#### [Collected data entries]
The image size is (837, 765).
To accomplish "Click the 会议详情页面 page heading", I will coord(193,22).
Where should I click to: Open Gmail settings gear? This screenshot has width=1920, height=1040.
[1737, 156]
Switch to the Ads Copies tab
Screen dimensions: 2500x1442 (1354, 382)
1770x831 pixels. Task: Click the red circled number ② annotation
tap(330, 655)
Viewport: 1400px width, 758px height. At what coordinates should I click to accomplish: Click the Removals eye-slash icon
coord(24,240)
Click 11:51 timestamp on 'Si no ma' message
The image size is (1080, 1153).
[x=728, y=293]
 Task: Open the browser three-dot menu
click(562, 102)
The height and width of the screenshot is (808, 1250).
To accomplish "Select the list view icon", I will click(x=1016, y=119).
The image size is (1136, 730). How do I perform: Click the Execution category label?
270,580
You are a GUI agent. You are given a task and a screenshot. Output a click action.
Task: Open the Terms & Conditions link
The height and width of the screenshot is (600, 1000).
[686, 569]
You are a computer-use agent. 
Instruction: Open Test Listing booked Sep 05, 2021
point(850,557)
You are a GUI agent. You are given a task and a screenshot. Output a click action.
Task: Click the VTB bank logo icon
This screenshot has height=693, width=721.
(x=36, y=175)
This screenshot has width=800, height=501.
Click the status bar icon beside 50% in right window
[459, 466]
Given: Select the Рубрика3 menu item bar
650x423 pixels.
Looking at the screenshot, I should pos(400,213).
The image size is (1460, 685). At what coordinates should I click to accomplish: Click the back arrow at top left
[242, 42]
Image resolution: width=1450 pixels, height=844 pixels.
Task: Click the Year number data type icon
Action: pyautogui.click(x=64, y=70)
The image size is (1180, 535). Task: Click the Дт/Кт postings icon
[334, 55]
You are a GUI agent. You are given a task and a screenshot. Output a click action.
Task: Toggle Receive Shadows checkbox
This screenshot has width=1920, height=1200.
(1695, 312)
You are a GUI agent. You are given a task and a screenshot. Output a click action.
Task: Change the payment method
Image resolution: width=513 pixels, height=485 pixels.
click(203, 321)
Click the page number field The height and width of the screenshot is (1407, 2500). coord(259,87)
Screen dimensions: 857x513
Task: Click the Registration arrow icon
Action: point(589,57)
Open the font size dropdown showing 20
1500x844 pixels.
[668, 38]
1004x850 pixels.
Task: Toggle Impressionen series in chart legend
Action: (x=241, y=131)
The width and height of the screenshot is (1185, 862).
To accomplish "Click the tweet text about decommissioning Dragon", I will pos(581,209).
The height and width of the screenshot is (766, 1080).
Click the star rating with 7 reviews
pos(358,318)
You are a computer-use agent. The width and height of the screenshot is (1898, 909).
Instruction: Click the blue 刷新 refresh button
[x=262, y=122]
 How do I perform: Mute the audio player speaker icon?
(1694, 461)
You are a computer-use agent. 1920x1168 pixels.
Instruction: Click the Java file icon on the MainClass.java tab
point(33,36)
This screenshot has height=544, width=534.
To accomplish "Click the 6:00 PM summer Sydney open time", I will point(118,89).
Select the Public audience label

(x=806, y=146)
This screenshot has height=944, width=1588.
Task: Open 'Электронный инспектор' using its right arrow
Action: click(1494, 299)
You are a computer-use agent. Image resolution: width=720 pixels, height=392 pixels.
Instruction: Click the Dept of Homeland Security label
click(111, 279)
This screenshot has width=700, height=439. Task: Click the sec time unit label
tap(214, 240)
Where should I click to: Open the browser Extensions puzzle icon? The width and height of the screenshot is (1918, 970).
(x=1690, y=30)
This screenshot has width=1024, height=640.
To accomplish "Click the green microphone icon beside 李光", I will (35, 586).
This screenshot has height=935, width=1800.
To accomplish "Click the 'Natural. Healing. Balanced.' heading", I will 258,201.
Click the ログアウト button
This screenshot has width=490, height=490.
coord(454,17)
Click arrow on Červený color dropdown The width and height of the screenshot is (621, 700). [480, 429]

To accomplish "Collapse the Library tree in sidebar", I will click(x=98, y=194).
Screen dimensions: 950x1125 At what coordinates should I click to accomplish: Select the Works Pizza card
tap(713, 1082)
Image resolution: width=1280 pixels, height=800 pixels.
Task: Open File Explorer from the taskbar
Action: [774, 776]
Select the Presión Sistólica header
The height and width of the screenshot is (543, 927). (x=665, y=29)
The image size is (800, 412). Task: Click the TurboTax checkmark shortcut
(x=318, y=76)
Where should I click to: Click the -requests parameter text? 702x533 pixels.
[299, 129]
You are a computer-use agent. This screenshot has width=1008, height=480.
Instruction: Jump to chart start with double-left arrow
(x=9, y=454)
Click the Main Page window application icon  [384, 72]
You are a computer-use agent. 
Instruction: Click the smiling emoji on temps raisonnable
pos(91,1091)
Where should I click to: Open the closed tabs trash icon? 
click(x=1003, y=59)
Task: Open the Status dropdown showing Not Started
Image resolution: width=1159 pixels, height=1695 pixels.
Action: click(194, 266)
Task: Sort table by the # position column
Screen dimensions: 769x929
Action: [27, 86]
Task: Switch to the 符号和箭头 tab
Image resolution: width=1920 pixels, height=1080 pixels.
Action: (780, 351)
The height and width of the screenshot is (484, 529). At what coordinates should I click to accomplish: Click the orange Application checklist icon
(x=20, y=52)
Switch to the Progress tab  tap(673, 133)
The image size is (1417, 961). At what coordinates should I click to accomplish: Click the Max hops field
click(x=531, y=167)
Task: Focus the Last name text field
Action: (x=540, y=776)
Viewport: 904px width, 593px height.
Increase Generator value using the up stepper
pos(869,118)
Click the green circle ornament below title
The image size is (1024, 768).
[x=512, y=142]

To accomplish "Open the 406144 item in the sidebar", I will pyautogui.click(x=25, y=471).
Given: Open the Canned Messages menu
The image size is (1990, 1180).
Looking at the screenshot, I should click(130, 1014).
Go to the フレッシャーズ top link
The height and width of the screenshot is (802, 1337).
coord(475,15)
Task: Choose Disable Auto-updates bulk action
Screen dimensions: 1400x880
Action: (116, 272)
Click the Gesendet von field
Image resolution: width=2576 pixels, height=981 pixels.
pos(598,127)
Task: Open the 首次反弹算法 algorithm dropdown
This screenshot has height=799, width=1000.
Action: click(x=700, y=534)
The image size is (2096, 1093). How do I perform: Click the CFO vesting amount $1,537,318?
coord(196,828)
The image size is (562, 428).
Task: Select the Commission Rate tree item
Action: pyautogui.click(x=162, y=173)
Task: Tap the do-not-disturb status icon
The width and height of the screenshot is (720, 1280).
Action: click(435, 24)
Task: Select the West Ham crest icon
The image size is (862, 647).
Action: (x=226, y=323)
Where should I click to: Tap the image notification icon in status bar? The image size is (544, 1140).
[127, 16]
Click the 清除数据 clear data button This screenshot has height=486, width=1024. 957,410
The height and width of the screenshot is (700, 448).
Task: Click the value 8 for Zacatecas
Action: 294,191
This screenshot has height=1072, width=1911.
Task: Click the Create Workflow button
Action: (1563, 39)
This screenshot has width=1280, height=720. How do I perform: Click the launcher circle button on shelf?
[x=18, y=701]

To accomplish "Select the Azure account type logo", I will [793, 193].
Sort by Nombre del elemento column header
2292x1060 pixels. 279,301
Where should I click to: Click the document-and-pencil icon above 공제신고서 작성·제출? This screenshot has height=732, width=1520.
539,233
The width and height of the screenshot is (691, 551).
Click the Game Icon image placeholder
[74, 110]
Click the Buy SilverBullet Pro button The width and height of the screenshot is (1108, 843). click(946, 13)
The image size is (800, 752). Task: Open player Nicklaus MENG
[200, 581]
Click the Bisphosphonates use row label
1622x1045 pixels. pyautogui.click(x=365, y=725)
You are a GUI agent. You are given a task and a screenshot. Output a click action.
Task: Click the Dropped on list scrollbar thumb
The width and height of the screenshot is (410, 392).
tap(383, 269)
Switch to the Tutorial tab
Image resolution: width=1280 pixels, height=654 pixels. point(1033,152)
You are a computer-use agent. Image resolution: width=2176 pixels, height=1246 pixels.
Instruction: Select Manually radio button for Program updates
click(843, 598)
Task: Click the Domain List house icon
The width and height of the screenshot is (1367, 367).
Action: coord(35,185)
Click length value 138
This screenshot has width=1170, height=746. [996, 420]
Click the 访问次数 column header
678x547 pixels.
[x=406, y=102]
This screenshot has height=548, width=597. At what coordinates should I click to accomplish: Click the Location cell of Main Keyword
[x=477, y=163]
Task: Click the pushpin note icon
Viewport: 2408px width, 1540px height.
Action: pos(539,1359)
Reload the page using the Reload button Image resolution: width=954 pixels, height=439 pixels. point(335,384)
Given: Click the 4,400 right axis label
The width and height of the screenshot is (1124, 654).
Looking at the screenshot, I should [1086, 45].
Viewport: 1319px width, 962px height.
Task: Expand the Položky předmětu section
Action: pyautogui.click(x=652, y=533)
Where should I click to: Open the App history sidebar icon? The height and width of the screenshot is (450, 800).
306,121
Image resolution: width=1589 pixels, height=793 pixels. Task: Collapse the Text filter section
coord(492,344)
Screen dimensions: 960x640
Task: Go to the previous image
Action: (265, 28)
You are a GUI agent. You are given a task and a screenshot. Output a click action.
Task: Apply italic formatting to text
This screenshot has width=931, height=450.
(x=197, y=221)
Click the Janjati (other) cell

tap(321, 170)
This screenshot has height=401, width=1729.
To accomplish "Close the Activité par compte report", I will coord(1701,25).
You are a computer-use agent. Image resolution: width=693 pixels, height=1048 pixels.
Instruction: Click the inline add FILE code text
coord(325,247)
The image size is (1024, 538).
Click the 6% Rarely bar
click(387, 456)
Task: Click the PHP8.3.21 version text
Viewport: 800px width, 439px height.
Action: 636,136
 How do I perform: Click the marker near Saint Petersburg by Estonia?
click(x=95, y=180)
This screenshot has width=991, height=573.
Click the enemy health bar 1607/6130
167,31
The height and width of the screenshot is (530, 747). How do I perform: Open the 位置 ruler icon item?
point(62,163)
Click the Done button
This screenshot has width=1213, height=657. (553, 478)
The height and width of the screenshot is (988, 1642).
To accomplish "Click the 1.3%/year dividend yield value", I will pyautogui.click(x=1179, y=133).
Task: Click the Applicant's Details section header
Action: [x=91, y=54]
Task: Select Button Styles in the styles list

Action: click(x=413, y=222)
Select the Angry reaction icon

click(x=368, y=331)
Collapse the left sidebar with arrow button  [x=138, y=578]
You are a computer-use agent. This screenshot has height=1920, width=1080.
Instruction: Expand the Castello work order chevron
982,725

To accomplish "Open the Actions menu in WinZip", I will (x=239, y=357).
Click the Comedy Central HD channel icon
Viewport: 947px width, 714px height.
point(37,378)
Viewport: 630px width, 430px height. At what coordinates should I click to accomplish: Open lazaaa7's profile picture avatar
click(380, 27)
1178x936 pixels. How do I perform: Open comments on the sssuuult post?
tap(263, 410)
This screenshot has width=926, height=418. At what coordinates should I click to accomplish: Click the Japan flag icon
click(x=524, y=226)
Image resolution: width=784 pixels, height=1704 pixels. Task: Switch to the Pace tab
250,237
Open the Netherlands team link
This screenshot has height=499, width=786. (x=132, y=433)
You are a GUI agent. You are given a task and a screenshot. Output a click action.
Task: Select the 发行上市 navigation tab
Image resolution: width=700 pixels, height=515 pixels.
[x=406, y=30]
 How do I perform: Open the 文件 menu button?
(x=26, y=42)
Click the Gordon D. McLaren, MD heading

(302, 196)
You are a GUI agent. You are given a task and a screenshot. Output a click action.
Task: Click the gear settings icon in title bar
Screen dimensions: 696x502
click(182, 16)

#### [What you have to do]
Take the lines above from the one containing "Instruction: Open Test" to the one containing "This screenshot has width=800, height=501." and retype them exactly, both ends included, with nothing added.

#### [Answer to this exercise]
Instruction: Open Test Listing booked Sep 05, 2021
point(850,557)
You are a GUI agent. You are given a task and a screenshot. Output a click action.
Task: Click the VTB bank logo icon
This screenshot has height=693, width=721.
(x=36, y=175)
This screenshot has width=800, height=501.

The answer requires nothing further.